Records supplied:
┄┄┄┄┄┄
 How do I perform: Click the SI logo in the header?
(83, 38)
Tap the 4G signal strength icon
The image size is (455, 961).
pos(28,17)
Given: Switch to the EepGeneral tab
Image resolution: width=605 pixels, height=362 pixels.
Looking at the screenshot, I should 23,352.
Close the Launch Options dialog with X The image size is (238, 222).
┄┄┄┄┄┄
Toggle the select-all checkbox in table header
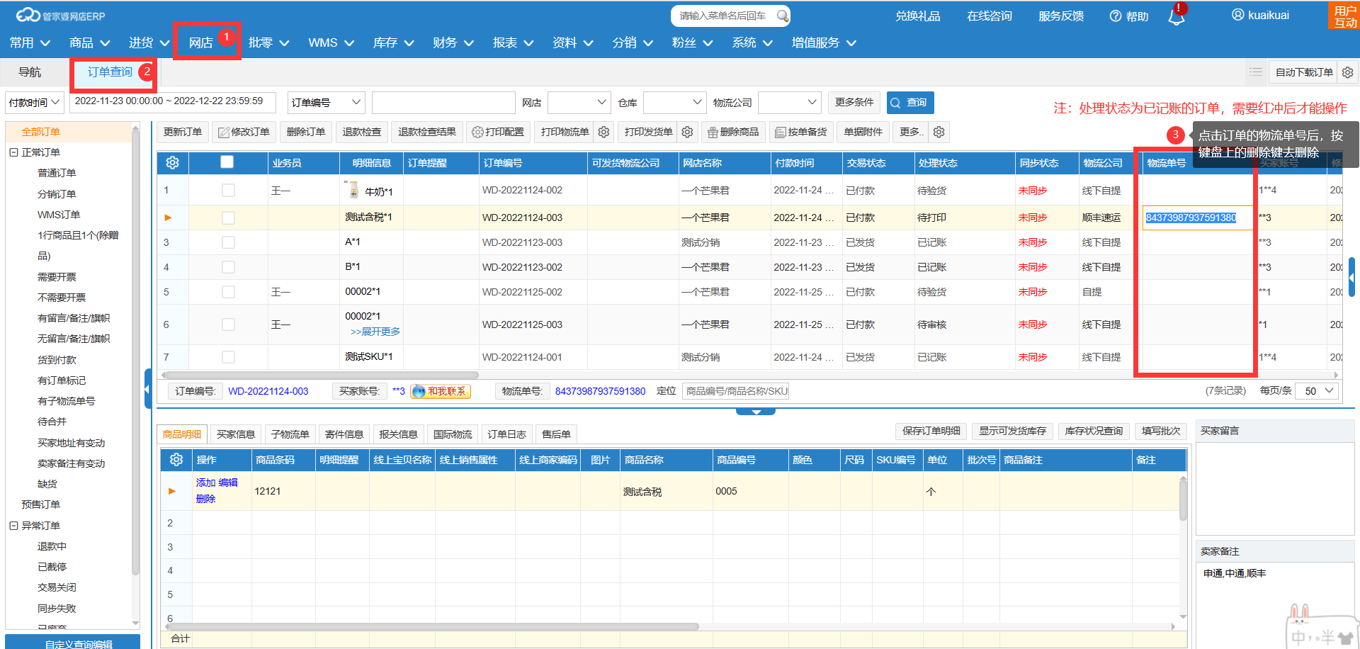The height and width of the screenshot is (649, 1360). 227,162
┄┄┄┄┄┄
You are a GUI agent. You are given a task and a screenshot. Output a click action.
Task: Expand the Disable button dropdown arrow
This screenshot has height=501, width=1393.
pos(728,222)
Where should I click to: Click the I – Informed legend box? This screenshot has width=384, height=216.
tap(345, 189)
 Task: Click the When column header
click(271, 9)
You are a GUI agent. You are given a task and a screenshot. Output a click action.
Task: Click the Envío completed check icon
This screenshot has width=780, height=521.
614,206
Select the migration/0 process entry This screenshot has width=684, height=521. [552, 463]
┄┄┄┄┄┄
Stated goal:
Please copy out the records from the line with "How do I perform: Click" up to and including the line with "Close the Launch", keeping every character as it is.

Response below:
 How do I perform: Click the SI logo in the header?
(83, 38)
Tap the 4G signal strength icon
The image size is (455, 961).
pos(28,17)
Given: Switch to the EepGeneral tab
Image resolution: width=605 pixels, height=362 pixels.
Looking at the screenshot, I should 23,352.
Close the Launch Options dialog with X The image size is (238, 222).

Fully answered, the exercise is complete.